## What to produce
Copy out each line of the items below that contains the word "legend".

___ Provided records ___

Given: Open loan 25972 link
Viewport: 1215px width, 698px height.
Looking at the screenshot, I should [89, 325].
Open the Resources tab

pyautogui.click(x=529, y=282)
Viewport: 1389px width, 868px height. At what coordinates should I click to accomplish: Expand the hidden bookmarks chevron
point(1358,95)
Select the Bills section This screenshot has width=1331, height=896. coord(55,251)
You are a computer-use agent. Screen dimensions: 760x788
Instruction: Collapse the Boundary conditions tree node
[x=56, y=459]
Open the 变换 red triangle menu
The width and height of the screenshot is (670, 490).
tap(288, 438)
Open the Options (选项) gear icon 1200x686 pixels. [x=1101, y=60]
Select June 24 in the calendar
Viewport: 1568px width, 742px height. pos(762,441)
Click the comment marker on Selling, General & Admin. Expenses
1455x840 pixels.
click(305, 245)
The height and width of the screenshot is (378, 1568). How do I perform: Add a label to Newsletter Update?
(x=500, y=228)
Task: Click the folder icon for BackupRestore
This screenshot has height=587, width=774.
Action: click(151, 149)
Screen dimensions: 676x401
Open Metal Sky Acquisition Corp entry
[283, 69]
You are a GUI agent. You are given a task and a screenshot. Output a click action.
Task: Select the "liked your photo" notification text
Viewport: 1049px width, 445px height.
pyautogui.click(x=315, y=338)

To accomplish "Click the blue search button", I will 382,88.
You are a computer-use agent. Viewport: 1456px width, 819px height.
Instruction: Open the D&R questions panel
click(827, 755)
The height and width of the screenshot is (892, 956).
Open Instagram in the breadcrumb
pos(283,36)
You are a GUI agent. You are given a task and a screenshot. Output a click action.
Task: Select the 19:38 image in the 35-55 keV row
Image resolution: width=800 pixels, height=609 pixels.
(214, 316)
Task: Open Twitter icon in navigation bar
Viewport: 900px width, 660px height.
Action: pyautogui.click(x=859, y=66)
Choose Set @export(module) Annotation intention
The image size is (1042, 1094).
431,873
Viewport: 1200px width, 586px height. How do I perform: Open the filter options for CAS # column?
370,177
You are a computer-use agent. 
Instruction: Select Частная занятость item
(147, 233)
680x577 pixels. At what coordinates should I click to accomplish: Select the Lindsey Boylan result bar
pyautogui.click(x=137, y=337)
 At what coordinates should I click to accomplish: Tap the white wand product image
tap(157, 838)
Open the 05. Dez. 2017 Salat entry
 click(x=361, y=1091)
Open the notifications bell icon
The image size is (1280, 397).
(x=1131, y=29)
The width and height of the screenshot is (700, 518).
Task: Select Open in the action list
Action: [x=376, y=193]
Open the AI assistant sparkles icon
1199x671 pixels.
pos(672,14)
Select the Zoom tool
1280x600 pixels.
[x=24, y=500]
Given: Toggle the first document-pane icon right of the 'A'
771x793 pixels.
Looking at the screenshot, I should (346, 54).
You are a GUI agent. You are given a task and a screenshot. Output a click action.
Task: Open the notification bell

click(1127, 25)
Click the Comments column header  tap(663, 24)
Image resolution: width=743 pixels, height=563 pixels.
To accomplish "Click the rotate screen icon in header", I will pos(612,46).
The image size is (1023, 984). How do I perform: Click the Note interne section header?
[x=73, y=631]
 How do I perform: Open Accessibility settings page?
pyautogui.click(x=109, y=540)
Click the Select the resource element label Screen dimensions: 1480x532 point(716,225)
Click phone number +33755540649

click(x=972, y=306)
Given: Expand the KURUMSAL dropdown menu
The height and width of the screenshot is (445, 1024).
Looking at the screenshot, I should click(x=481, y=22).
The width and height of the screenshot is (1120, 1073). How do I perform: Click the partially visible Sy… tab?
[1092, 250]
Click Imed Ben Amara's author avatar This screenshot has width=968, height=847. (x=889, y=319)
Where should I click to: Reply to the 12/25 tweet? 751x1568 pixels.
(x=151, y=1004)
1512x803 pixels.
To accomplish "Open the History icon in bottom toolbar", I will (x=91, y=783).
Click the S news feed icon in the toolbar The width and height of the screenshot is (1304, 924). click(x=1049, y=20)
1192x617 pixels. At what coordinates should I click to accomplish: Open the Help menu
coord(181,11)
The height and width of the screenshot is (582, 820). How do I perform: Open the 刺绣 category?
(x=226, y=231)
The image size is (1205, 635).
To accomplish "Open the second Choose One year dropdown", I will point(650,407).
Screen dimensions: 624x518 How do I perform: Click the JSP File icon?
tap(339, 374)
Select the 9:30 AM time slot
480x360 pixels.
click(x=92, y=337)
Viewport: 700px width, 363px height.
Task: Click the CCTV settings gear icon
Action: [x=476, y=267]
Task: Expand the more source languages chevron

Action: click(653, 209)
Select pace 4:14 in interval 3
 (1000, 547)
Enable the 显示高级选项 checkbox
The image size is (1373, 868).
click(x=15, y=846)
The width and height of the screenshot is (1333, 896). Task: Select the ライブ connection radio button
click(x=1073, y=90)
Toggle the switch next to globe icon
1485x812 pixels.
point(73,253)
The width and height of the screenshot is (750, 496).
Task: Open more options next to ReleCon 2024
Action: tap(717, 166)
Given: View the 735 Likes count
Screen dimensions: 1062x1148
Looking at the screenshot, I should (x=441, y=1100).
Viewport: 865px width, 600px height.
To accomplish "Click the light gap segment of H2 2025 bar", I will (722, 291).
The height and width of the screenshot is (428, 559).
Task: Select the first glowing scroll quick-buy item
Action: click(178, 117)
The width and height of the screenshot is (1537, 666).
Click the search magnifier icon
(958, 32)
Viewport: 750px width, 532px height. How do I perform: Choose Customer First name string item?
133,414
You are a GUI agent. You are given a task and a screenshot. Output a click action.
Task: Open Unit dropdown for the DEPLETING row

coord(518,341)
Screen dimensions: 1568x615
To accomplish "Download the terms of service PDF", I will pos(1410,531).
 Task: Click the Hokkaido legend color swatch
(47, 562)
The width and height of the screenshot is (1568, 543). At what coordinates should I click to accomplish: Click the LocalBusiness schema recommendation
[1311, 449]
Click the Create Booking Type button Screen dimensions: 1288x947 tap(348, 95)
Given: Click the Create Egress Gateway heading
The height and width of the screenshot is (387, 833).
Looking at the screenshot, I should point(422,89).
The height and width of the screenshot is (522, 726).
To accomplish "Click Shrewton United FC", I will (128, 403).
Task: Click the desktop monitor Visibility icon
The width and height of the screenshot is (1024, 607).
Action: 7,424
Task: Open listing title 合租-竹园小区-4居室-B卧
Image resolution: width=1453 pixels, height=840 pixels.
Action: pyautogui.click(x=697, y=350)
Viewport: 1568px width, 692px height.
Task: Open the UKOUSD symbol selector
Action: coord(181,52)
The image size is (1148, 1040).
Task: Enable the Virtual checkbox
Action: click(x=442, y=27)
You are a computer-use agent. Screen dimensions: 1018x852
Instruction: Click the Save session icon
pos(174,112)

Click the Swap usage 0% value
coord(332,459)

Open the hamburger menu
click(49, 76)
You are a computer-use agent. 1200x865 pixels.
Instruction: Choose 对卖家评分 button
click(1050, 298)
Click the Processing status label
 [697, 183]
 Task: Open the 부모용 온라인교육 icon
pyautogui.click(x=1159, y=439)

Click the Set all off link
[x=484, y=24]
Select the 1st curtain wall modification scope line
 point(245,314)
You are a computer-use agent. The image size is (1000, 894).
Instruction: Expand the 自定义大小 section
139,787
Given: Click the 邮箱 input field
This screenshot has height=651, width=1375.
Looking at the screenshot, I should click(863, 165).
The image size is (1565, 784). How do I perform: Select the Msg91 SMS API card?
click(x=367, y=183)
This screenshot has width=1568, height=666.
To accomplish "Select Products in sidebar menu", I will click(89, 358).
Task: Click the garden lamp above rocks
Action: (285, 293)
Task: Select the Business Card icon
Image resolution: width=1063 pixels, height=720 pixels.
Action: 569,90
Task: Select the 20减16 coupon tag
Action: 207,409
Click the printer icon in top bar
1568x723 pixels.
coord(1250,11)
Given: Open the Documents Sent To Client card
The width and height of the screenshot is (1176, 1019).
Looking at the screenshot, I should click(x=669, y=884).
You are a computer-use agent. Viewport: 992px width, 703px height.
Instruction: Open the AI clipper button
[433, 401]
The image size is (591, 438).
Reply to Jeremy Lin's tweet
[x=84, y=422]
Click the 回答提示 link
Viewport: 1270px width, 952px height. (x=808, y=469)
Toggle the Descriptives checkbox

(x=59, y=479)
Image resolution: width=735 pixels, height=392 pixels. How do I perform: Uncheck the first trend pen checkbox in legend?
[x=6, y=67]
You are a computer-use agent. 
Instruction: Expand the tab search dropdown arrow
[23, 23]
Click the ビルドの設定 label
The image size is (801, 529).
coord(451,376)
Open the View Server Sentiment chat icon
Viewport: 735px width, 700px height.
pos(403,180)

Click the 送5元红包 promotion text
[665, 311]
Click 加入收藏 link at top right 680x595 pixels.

___

## Finished task
 Task: Click the Hokkaido legend color swatch
Image resolution: width=735 pixels, height=392 pixels. How do I perform: Uncheck the first trend pen checkbox in legend?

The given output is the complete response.